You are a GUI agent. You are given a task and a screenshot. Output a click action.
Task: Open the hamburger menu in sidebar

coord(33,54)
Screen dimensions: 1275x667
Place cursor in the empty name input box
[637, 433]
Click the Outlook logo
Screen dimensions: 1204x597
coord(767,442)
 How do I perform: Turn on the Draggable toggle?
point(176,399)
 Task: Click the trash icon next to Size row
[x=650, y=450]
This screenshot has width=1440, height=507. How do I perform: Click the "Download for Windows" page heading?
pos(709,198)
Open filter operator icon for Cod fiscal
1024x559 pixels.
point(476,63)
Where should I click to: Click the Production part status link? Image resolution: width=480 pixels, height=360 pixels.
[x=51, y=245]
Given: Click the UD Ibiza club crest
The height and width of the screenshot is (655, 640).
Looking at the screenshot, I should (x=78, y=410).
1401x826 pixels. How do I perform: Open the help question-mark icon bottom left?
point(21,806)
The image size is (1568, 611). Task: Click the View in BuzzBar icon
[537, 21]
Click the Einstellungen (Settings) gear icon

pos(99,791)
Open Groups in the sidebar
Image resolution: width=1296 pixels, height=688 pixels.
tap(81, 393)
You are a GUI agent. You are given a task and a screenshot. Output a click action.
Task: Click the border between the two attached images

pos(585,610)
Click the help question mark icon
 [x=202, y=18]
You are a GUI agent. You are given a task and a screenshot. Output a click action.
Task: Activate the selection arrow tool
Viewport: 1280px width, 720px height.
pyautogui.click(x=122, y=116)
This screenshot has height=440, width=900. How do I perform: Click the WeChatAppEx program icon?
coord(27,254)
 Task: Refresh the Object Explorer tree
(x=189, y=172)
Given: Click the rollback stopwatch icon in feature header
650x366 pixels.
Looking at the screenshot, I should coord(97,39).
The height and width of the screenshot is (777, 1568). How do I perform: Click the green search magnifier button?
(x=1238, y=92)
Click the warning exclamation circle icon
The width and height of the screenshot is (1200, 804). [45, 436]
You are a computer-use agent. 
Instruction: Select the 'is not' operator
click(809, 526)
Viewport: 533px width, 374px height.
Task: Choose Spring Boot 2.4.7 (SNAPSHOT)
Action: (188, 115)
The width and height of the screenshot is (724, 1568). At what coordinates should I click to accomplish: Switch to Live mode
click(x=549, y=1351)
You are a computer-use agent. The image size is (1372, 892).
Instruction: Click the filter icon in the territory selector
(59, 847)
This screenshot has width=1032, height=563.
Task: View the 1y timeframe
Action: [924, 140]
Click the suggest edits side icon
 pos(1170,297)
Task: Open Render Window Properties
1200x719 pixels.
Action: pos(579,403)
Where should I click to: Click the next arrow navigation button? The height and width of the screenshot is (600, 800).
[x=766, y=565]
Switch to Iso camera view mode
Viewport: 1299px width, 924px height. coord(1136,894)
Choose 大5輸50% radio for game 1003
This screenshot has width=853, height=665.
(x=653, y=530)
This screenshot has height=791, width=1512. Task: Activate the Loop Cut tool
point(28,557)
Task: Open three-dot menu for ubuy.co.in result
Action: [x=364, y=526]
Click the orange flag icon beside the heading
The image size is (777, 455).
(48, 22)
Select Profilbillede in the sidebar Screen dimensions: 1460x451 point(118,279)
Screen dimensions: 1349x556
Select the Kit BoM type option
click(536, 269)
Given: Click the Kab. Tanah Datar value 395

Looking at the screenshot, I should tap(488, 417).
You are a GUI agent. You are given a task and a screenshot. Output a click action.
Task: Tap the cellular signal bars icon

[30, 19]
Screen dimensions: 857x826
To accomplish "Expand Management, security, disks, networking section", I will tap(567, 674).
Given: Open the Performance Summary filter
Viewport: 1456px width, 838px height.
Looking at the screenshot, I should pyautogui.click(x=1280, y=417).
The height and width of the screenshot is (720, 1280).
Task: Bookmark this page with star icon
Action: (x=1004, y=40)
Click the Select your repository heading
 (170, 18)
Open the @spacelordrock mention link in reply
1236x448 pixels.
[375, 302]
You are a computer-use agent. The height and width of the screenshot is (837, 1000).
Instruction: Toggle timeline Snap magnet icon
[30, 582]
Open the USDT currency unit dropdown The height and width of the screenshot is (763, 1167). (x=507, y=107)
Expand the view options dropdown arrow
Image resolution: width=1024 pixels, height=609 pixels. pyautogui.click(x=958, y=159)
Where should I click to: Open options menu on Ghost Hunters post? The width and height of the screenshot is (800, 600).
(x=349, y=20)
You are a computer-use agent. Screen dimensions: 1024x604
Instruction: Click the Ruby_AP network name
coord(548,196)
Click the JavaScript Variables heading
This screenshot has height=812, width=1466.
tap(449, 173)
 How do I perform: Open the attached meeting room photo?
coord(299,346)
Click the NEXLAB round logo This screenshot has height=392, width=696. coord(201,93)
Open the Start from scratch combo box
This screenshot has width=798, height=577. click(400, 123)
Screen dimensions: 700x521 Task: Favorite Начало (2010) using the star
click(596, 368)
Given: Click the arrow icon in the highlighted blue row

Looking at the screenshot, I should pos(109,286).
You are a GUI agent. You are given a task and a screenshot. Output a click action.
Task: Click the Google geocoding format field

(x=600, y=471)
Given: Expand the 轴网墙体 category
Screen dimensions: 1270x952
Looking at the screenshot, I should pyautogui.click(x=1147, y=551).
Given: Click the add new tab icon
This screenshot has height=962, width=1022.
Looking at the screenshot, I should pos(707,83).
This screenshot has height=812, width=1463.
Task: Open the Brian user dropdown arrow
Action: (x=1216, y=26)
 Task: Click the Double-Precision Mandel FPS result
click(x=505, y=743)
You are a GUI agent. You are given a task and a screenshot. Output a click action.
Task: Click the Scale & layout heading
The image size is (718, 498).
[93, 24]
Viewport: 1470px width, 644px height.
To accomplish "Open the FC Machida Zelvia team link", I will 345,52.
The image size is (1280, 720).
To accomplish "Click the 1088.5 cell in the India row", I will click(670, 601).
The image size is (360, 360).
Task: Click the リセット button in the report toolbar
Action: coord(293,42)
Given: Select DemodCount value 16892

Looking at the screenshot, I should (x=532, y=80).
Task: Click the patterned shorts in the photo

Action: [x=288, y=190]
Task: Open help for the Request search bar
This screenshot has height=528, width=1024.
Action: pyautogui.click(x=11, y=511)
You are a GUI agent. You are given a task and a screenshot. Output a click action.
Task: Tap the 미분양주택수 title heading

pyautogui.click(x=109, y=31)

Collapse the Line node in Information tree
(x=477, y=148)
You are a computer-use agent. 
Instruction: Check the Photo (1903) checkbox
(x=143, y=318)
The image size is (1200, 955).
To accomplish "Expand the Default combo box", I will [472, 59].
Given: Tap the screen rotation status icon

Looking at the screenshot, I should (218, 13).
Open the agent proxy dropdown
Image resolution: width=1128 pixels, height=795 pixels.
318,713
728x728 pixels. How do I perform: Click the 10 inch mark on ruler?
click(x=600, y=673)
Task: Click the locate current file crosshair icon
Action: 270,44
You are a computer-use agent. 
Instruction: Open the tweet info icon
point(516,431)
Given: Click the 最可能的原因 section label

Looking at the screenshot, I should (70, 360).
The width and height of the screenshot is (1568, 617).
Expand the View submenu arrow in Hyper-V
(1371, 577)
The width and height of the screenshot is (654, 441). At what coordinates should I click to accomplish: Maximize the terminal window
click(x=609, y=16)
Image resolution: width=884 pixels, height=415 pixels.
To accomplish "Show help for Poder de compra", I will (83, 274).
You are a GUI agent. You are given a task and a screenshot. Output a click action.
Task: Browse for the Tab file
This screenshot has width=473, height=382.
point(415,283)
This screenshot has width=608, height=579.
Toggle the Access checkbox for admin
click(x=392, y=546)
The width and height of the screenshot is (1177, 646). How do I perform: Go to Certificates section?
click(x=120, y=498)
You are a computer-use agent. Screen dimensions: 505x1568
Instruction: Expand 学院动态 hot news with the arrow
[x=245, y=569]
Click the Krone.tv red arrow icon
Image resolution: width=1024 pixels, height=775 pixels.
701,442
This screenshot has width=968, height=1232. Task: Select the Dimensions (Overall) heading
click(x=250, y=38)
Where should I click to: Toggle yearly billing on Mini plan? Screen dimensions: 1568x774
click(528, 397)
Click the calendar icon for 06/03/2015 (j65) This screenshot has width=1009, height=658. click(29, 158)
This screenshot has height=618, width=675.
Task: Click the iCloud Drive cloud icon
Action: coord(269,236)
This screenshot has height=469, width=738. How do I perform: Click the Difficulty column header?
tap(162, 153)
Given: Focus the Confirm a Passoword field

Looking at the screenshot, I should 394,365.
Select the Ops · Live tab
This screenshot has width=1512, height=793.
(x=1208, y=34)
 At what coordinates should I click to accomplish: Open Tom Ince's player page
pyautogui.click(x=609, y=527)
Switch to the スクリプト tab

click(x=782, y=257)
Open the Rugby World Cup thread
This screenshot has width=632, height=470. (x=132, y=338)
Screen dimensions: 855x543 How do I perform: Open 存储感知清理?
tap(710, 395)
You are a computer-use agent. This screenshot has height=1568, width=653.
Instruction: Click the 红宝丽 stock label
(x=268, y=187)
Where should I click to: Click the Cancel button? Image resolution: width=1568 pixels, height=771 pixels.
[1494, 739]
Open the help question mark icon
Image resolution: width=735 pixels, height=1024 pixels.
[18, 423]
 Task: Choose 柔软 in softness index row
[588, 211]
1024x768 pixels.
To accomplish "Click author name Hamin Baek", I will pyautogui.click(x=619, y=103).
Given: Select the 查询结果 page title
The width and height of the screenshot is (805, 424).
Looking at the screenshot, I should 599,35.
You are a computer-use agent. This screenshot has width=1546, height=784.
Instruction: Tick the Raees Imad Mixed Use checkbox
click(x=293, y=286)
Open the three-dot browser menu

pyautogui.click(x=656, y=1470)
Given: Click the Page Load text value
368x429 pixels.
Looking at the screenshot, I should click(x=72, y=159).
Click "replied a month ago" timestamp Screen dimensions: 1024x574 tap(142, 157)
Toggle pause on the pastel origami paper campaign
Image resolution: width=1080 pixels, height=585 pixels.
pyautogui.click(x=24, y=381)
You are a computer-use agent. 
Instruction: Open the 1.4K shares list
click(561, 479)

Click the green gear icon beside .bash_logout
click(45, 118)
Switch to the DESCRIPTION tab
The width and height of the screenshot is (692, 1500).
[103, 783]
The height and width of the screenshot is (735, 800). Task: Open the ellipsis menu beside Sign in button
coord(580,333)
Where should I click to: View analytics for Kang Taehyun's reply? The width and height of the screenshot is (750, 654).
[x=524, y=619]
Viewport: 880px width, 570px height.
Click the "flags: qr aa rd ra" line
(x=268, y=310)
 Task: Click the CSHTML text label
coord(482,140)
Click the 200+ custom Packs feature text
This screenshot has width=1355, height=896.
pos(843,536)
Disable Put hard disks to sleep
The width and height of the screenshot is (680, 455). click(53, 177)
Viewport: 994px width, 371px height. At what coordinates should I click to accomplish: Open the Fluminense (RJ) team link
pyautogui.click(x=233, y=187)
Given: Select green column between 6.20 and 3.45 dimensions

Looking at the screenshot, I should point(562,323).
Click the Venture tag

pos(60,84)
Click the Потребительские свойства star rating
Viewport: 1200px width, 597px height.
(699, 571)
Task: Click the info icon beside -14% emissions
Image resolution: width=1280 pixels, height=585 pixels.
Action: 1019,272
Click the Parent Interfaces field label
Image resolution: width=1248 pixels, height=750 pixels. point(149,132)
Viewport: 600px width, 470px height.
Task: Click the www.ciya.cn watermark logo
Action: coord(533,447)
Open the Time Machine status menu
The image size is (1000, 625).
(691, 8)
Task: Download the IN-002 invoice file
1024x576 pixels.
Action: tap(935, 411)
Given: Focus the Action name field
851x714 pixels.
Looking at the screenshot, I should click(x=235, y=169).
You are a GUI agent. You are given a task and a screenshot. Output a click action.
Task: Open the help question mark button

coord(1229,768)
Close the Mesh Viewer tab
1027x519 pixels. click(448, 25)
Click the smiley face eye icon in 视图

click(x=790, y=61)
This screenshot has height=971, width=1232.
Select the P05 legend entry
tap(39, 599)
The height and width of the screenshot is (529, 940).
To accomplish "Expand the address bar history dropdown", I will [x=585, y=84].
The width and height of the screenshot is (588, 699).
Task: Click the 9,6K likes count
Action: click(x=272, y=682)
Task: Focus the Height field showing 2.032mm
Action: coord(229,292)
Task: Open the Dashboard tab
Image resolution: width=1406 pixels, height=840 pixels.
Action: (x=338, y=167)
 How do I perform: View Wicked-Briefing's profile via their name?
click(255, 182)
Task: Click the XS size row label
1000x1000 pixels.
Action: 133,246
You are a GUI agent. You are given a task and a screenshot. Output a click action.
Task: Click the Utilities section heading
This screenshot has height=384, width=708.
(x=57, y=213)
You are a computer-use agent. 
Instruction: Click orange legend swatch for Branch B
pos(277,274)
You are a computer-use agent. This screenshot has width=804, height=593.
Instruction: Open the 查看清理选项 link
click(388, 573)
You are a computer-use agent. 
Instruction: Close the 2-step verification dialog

WHAT YOU SHOULD DO:
Identify every line above with the string "feature" in it. Copy those lines.

SOLUTION TO THE PROBLEM:
Given: Click the rollback stopwatch icon in feature header
Click the 200+ custom Packs feature text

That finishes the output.